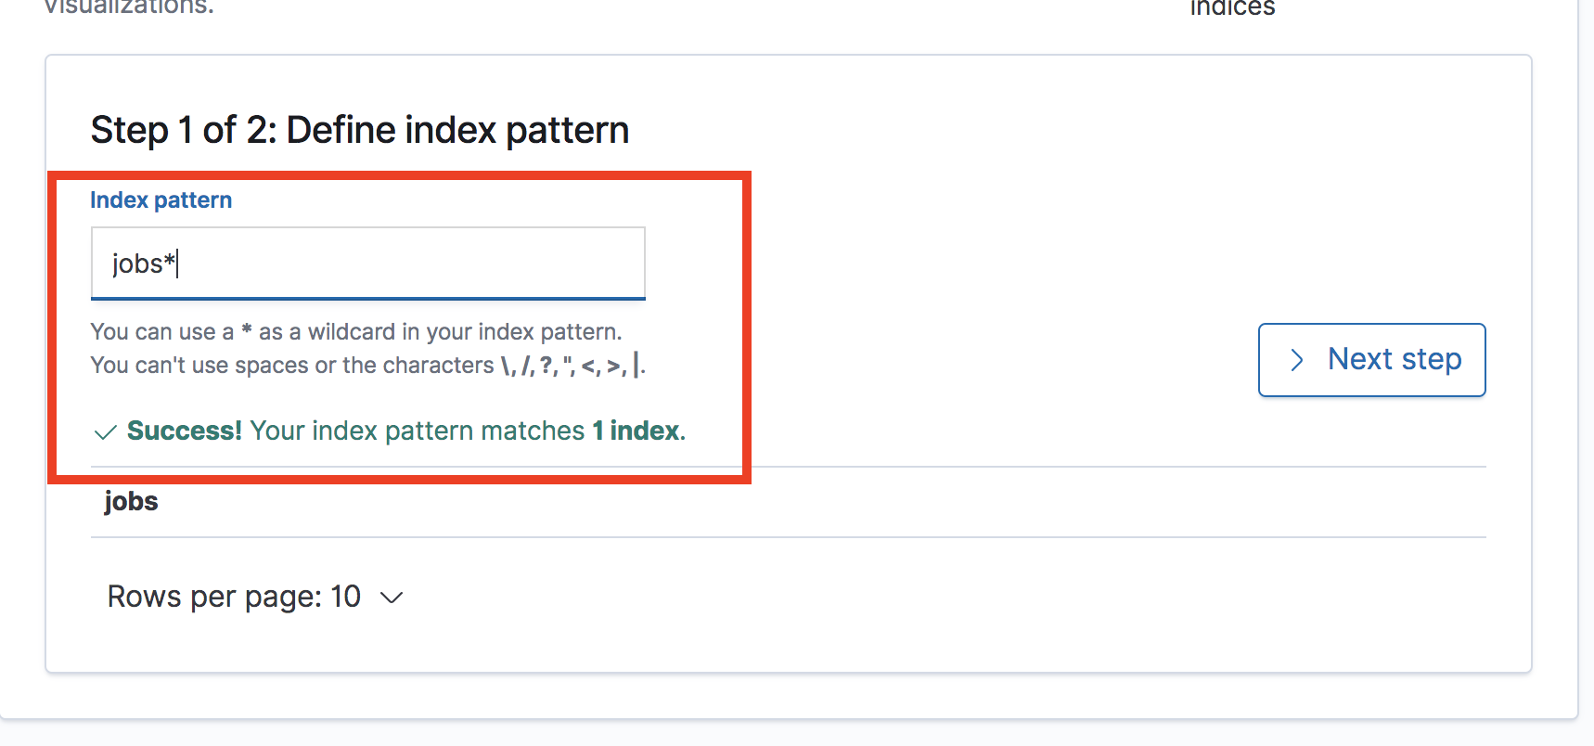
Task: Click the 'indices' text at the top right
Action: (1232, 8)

-*-*-

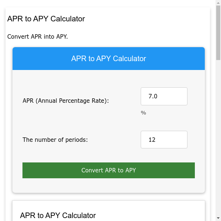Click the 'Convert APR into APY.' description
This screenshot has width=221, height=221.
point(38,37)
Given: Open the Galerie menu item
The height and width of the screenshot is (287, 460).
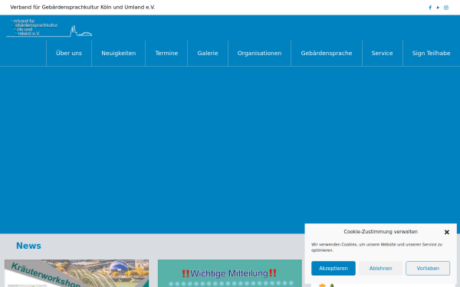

-*-*-

_EXERCISE DETAILS_: Return the span of lines in the data above that opens at the line with "Given: Open the Galerie menu item" and closes at the line with "The height and", exactly, ends included, nothing else.

_WRITTEN RESPONSE_:
Given: Open the Galerie menu item
The height and width of the screenshot is (287, 460).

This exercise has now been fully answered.